Methods:  The writing panel selected topics for review based on clinical relevance to treatment of early-stage lung cancer and the amount and quality of data available for analysis and relative controversy on best approaches in stage I and II NSCLC: general surgical care vs specialist care; sublobar vs lobar surgical approaches to stage I lung cancer; video-assisted thoracic surgery vs open resection; mediastinal lymph node sampling vs lymphadenectomy at the time of surgical resection; the use of radiation therapy, with a focus on SBRT, for primary treatment of early-stage NSCLC in high-risk or medically inoperable patients as well as adjuvant radiation therapy in the sublobar and lobar resection settings; adjuvant chemotherapy for early-stage NSCLC; and the impact of ethnicity, geography, and socioeconomic status on lung cancer survival. Recommendations by the writing committee were based on an evidence-based review of the literature and in accordance with the approach described by the Guidelines Oversight Committee of the American College of Chest Physicians.

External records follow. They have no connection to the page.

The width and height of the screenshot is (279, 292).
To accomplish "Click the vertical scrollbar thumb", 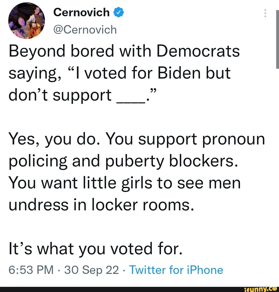I will pos(277,40).
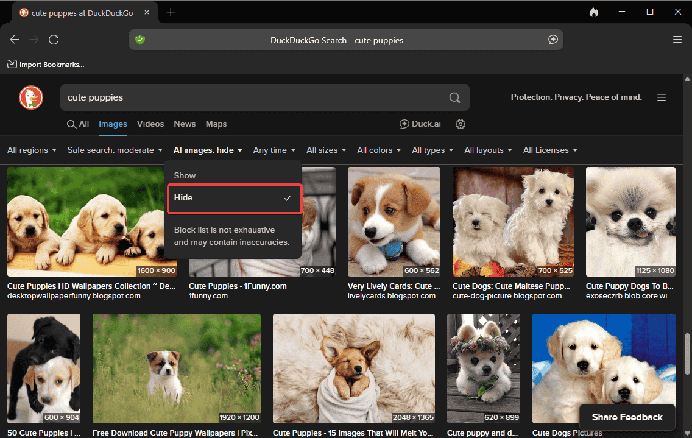
Task: Switch to the News tab
Action: click(185, 124)
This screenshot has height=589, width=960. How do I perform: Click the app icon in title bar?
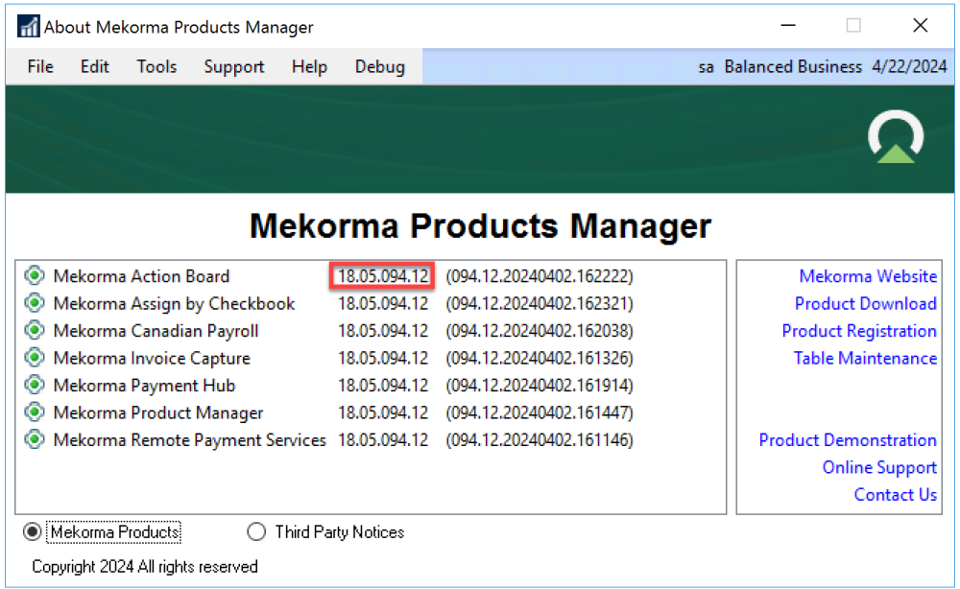[28, 27]
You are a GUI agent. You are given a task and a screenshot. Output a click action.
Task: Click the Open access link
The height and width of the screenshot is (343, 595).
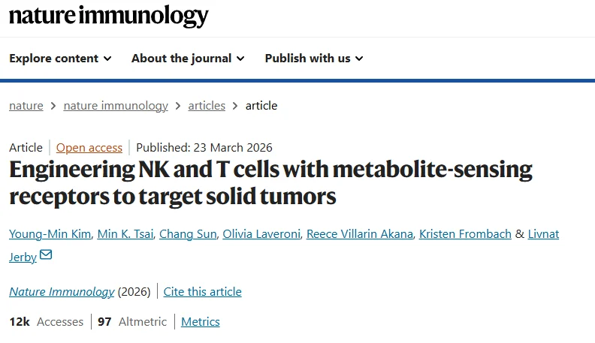point(89,148)
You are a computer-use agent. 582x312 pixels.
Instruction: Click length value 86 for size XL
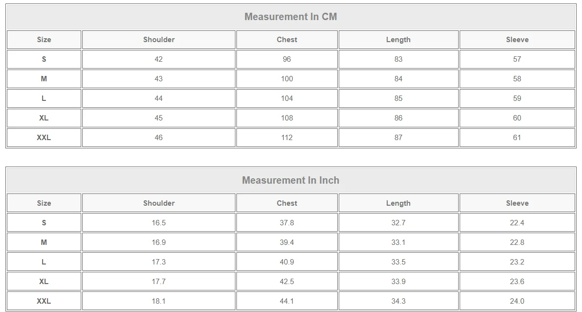(x=398, y=118)
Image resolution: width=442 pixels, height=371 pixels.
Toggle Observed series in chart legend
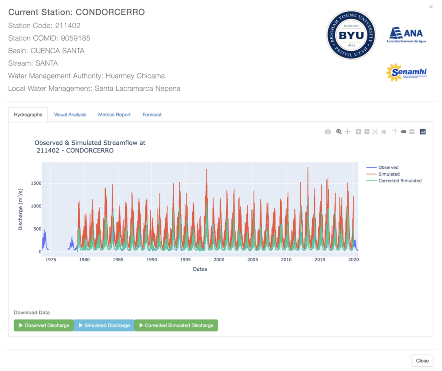(x=388, y=167)

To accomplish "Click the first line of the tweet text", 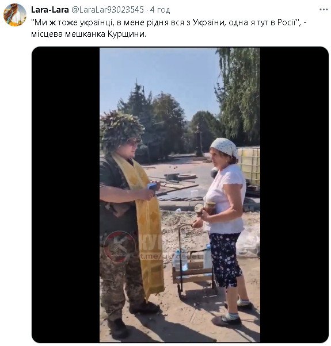I will click(169, 22).
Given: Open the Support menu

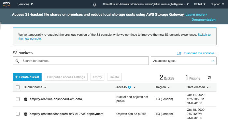Looking at the screenshot, I should tap(217, 4).
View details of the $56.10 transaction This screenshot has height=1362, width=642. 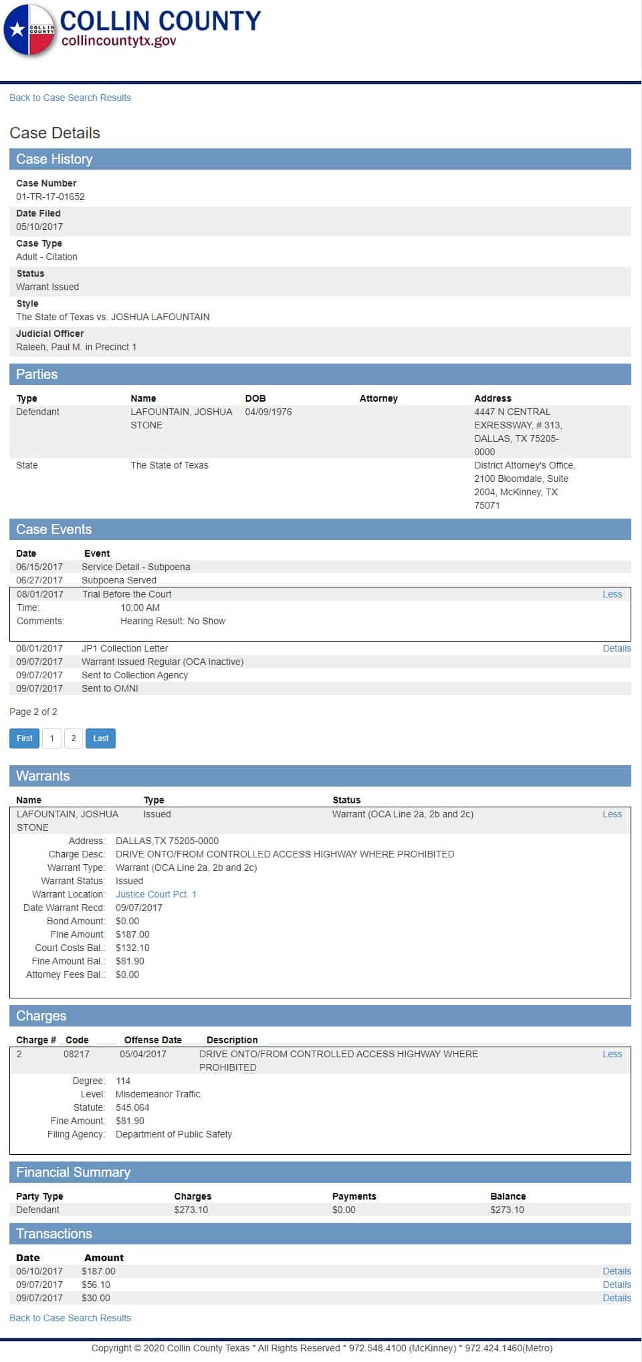[x=616, y=1284]
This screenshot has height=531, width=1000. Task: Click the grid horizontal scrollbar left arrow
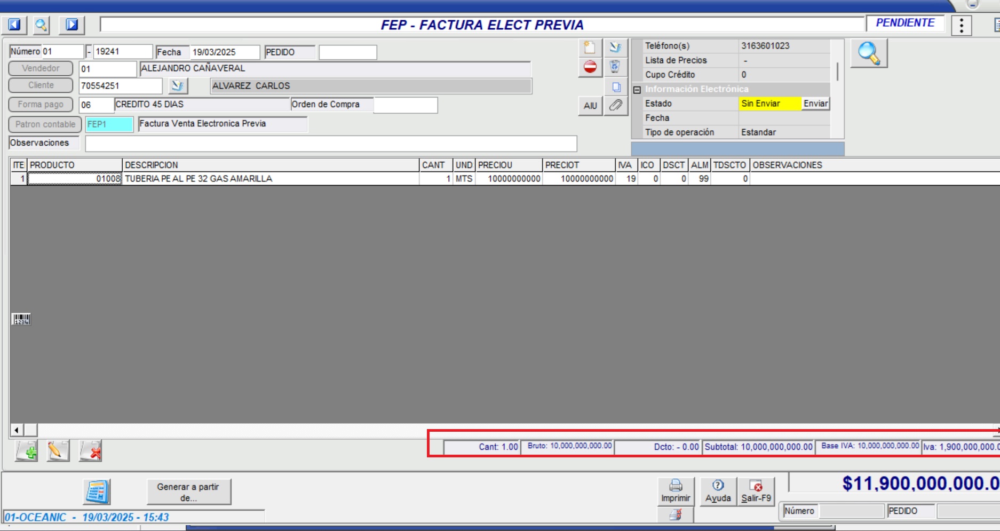pos(17,430)
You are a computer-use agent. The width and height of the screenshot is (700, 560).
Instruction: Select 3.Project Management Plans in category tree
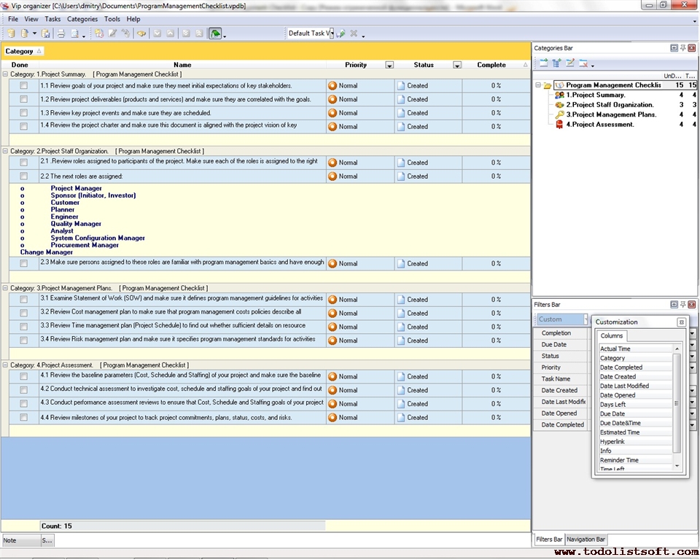(611, 114)
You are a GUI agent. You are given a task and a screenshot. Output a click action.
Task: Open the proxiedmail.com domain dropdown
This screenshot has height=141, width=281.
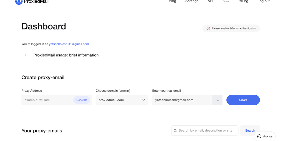click(122, 100)
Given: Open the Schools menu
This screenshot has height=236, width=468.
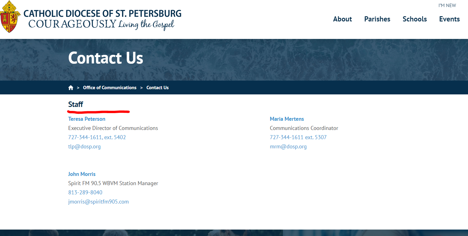Looking at the screenshot, I should coord(414,19).
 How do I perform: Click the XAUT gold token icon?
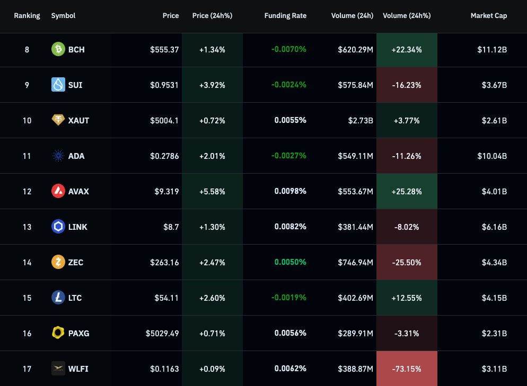[58, 120]
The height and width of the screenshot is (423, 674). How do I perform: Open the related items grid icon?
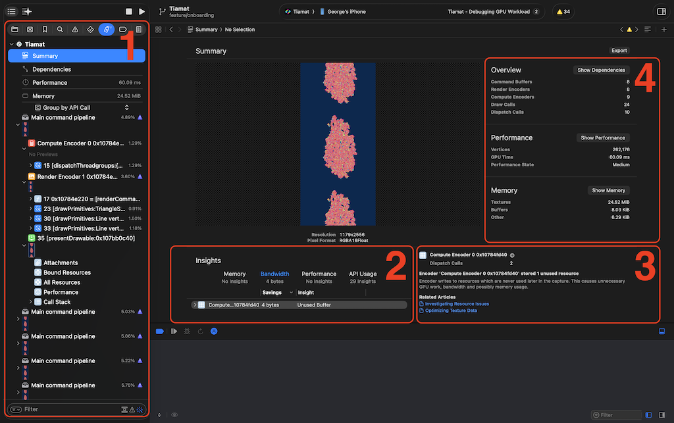click(158, 30)
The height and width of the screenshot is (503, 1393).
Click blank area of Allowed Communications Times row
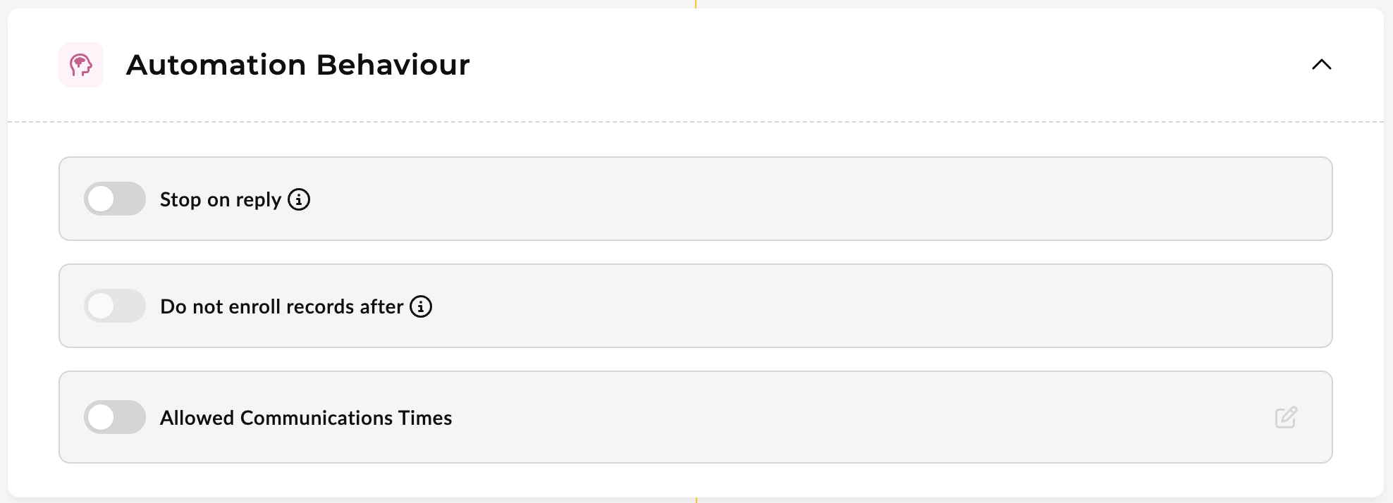pos(846,417)
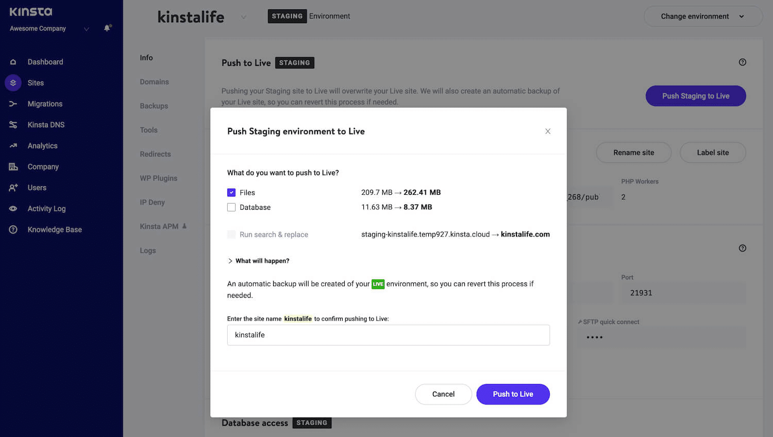Open the Backups tab
Image resolution: width=773 pixels, height=437 pixels.
(154, 106)
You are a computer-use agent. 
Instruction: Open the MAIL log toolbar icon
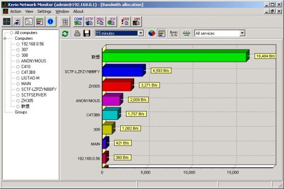100,21
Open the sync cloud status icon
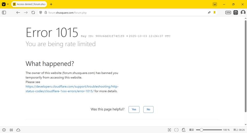 (x=18, y=130)
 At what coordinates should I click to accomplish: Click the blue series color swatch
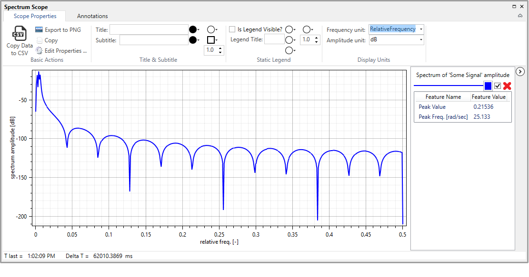[x=488, y=86]
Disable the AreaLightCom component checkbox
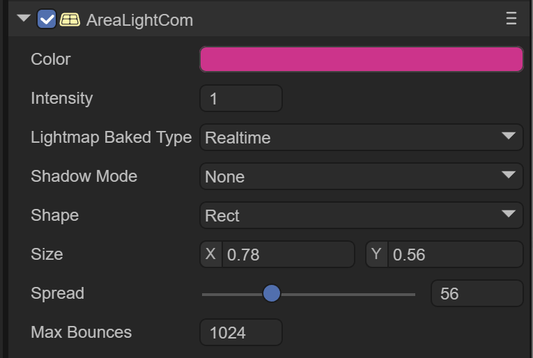This screenshot has height=358, width=533. point(47,20)
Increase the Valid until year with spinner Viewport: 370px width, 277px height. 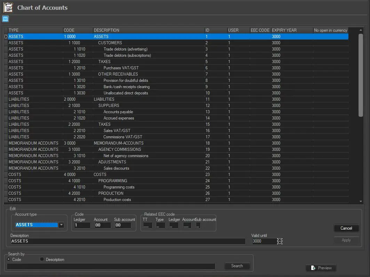pyautogui.click(x=280, y=239)
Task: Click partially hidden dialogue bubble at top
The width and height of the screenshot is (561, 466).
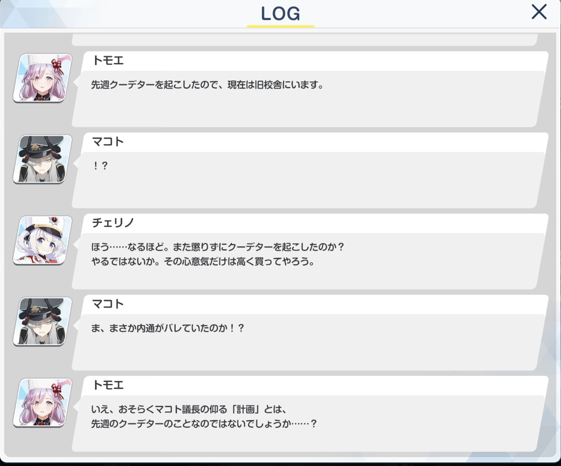Action: click(x=304, y=39)
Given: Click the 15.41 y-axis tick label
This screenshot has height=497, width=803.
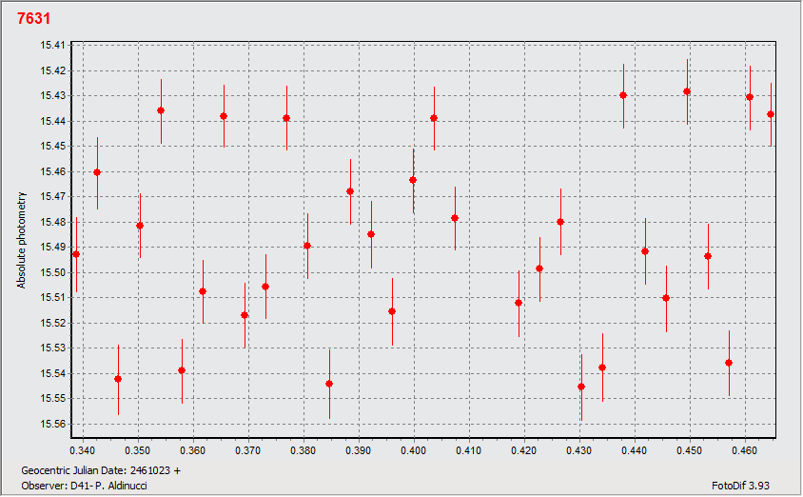Looking at the screenshot, I should pyautogui.click(x=53, y=45).
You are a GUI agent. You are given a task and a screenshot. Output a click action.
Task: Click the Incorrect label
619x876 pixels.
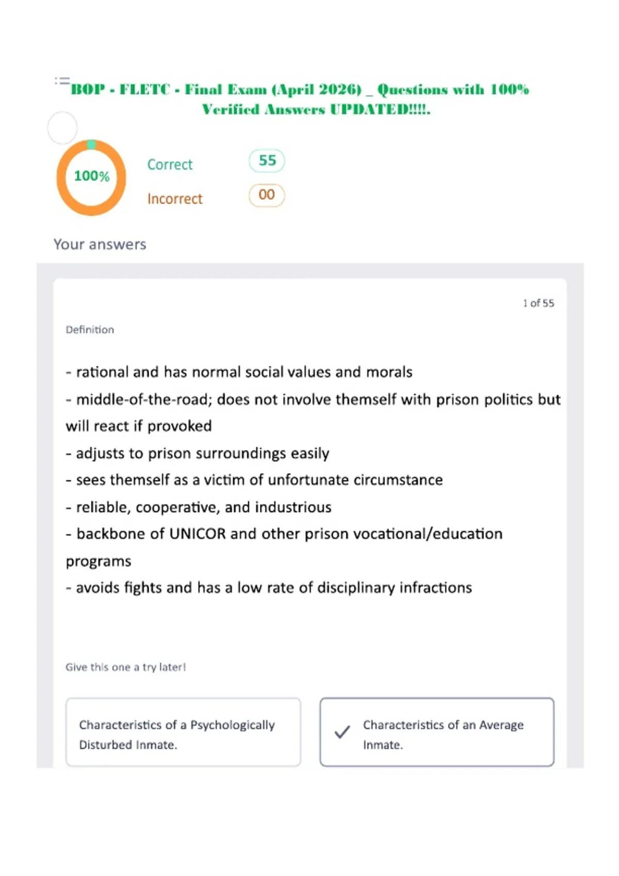(x=175, y=199)
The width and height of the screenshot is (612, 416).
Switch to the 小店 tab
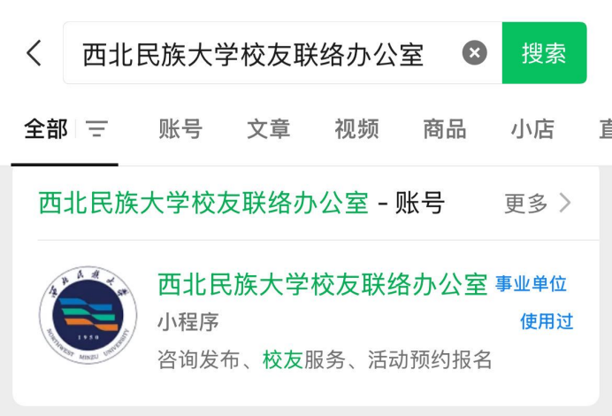(532, 128)
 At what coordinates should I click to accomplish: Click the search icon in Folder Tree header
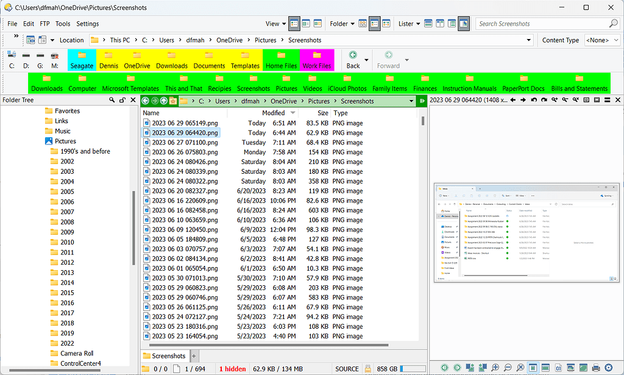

Results:  Surgical resection remains the primary and preferred approach to the treatment of stage I and II NSCLC. Lobectomy or greater resection remains the preferred approach to T1b and larger tumors. The use of sublobar resection for T1a tumors and the application of adjuvant radiation therapy in this group are being actively studied in large clinical trials. Every patient should have systematic mediastinal lymph node sampling at the time of curative intent surgical resection, and mediastinal lymphadenectomy can be performed without increased morbidity. Perioperative morbidity and mortality are reduced and long-term survival is improved when surgical resection is performed by a board-certified thoracic surgeon. The use of adjuvant chemotherapy for stage II NSCLC is recommended and has shown benefit. The use of adjuvant radiation or chemotherapy for stage I NSCLC is of unproven benefit. Primary radiation therapy remains the primary curative intent approach for patients who refuse surgical resection or are determined by a multidisciplinary team to be inoperable. There is growing evidence that SBRT provides greater local control than standard radiation therapy for high-risk and medically inoperable patients with NSCLC. The role of ablative therapies in the treatment of high-risk patients with stage I NSCLC is evolving. Radiofrequency ablation, the most studied of the ablative modalities, has been used effectively in medically inoperable patients with small (< 3 cm) peripheral NSCLC that are clinical stage I.